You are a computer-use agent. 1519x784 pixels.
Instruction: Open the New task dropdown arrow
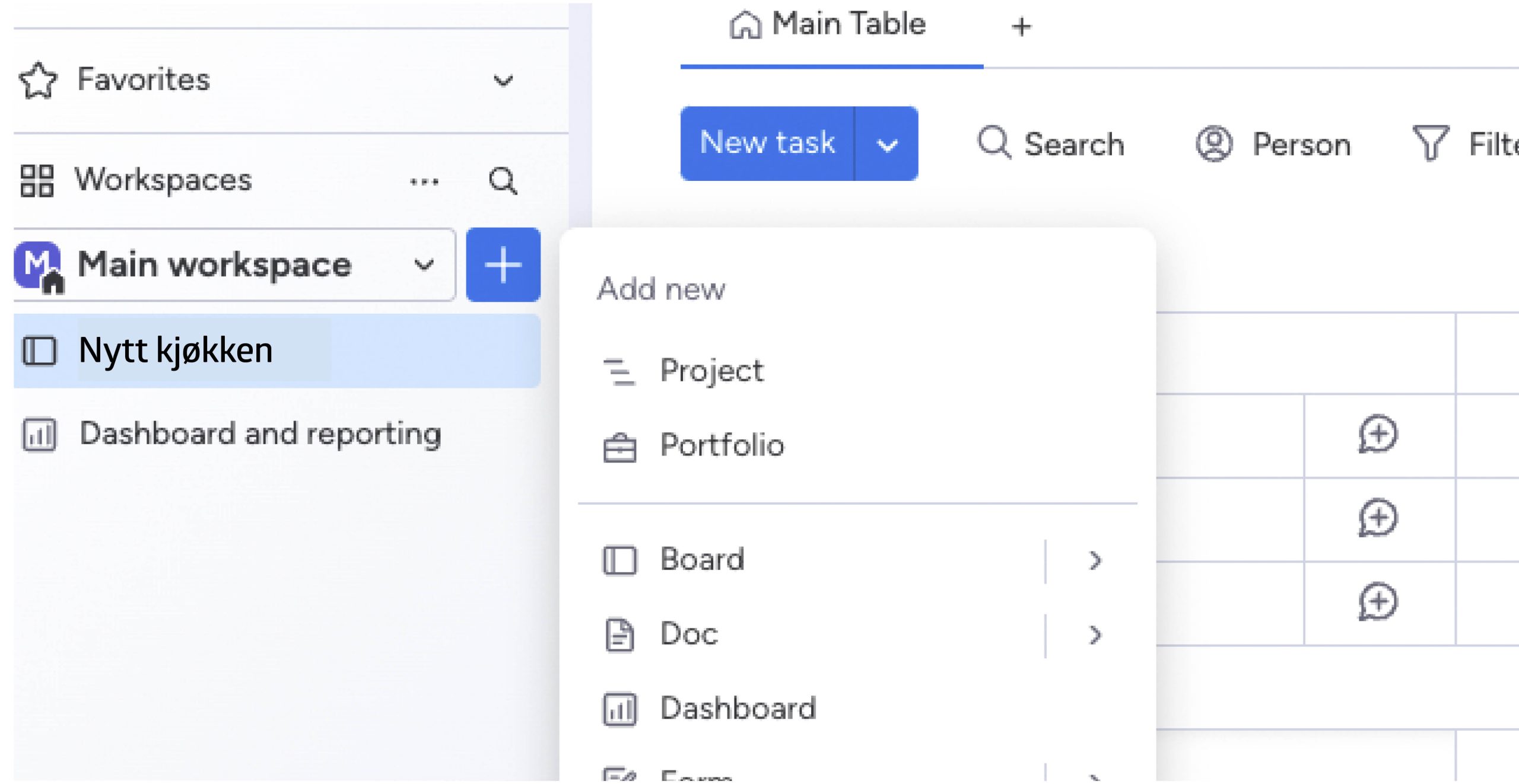[886, 144]
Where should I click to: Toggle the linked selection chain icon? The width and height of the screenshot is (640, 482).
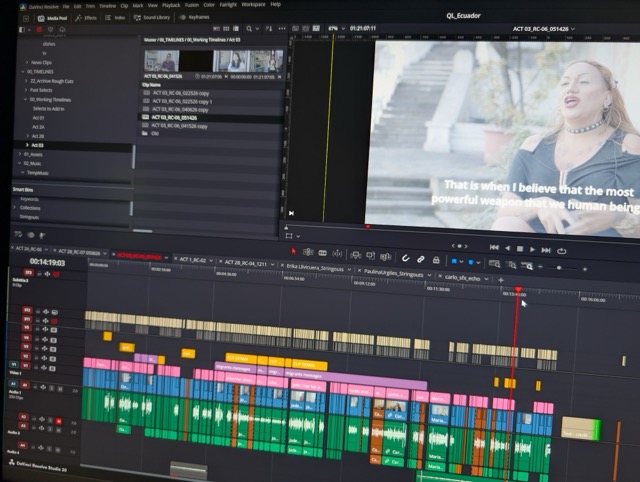pos(421,259)
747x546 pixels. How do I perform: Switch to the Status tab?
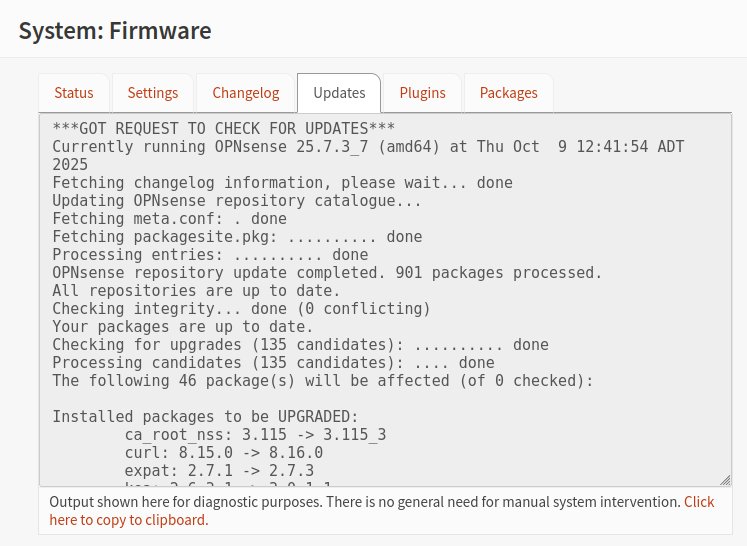point(74,93)
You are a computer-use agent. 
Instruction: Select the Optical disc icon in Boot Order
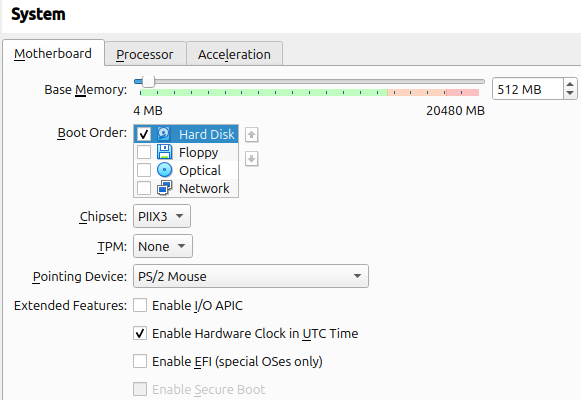coord(164,170)
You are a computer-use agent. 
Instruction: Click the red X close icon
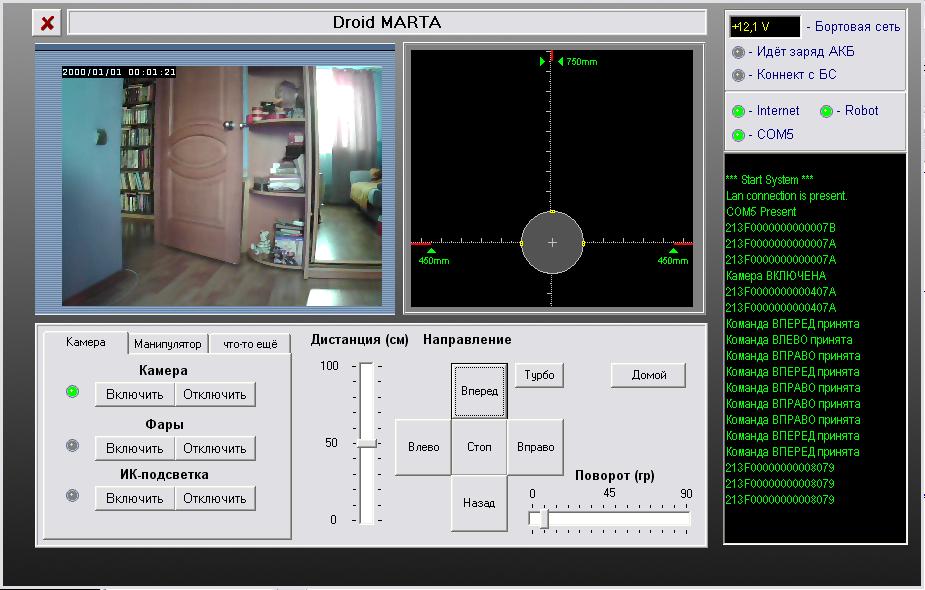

The task
Reproduce all of the data above word for word, omitting the pictures.

Response below
You are a computer-use agent. 1519x784 pixels.
Instruction: Open the New task dropdown arrow
[886, 144]
Where should I click to: Toggle the linked selection chain icon? The width and height of the screenshot is (640, 482).
pos(421,259)
747x546 pixels. How do I perform: Switch to the Status tab?
point(74,93)
You are a computer-use agent. 
Instruction: Select the Optical disc icon in Boot Order
coord(164,170)
You are a computer-use agent. 
Instruction: Click the red X close icon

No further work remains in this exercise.